DISCLOSURE: Research is supported by the National Institutes of Health/National Cancer Institute grant (R01 CA229510-01) and the Leukemia & Lymphoma Society (now Blood Cancer United) Clinical Scholar Award (LLS Grant ID 2325-19). Dr. Querfeld has served on a steering committee or advisor board for Kyowa Kirin, Helsinn, Citius Pharmaceuticals, and SLAM BioTherapeutics; has served as a clinical investigator for Bristol Myers Squibb, Kyowa Kirin, SIRPant Immunotherapeutics, and BioInvent; and has received research support from Kyowa Kirin.
REFERENCE
- Querfeld C, Chen L, Wu X, et al: Combination durvalumab and lenalidomide shows superior efficacy vs single-agent durvalumab in refractory/advanced cutaneous T-cell lymphoma in a randomized phase 2 trial. 2025 SOHO Annual Meeting. Abstract TCL-1020. Presented September 5, 2025.
EXPERT POINT OF VIEW
Michael Khodadoust, MD, PhD, shared these comments on the phase II trial findings with the combination of durvalumab and lenalidomide in patients with refractory or advanced cutaneous T-cell lymphoma (CTCL). Dr. Khodadoust is Assistant Professor of Medicine (Oncology) and of Dermatology at Stanford Medicine.

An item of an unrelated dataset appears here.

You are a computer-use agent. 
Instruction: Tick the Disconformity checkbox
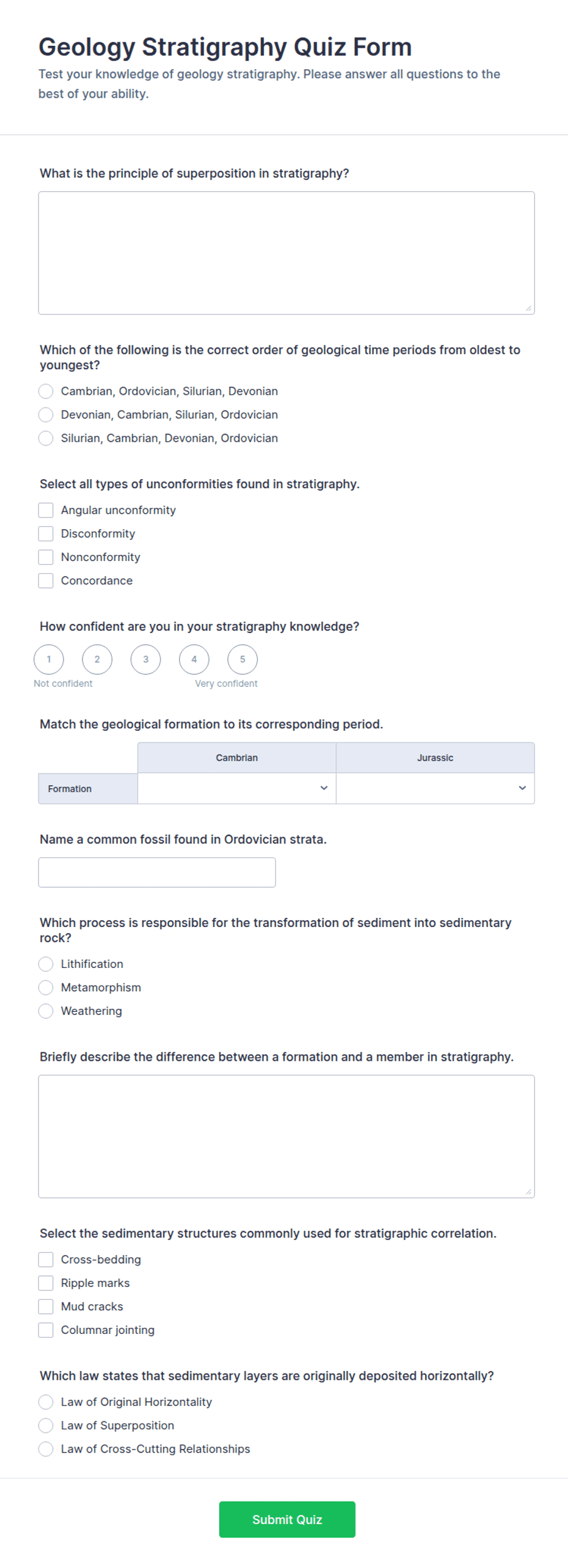point(46,533)
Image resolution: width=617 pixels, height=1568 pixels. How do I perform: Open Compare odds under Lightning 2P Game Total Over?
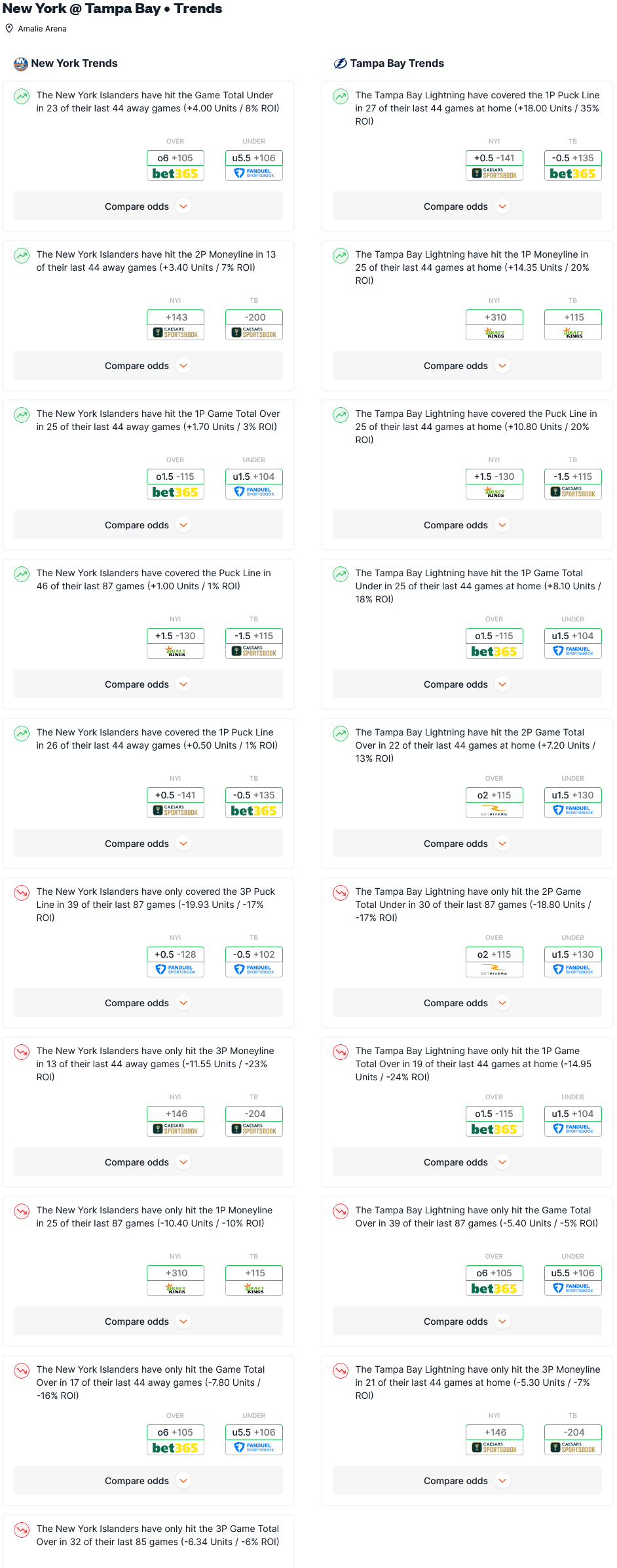point(467,844)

“Immune checkpoint inhibitors have shown promise in treating CTCL. In this disease, where most treatments tend to work for only a few months, immune therapies stand out, with some patients receiving remarkable long-lasting benefit. However, only about one-third of patients treated with this class of medication will respond, limiting their routine use in treatment.”

Michael Khodadoust, MD, PhD
Dr. Khodadoust noted that several trials are studying different combinations to try to boost the benefit of immunotherapy in CTCL. “These results with durvalumab and lenalidomide are the most promising for an immunotherapy combination in CTCL that we have seen. Because this was a small study, however, these findings need to be confirmed in a larger trial. A follow-up study of lenalidomide with durvalumab or other PD-1/PD-L1–targeting therapy should be a priority in the field of immunotherapy for CTCL.”

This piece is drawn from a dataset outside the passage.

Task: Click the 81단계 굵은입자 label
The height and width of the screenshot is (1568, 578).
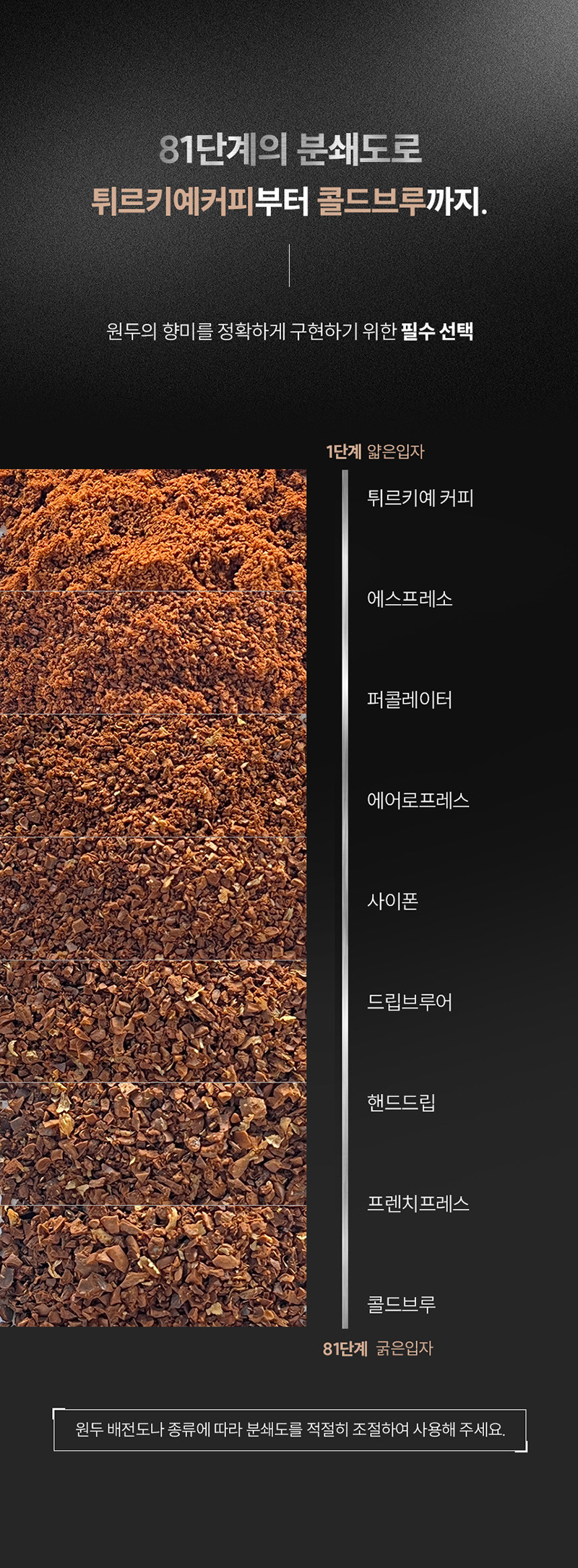Action: click(378, 1348)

According to Dr. Khodadoust, if the combination provides a similar benefit in a larger trial, “it could certainly change our practice and lead to us using immunotherapy earlier in treatment. We also need to continue to structure these immunotherapy trials to help answer the key question of which patients with CTCL are most, or least, likely to benefit from immune-based treatments.”
DISCLOSURE: Dr. Khodadoust has received research funding from Ono Pharma and Treeline Biosciences, and has served as a paid consultant to Ono Pharma.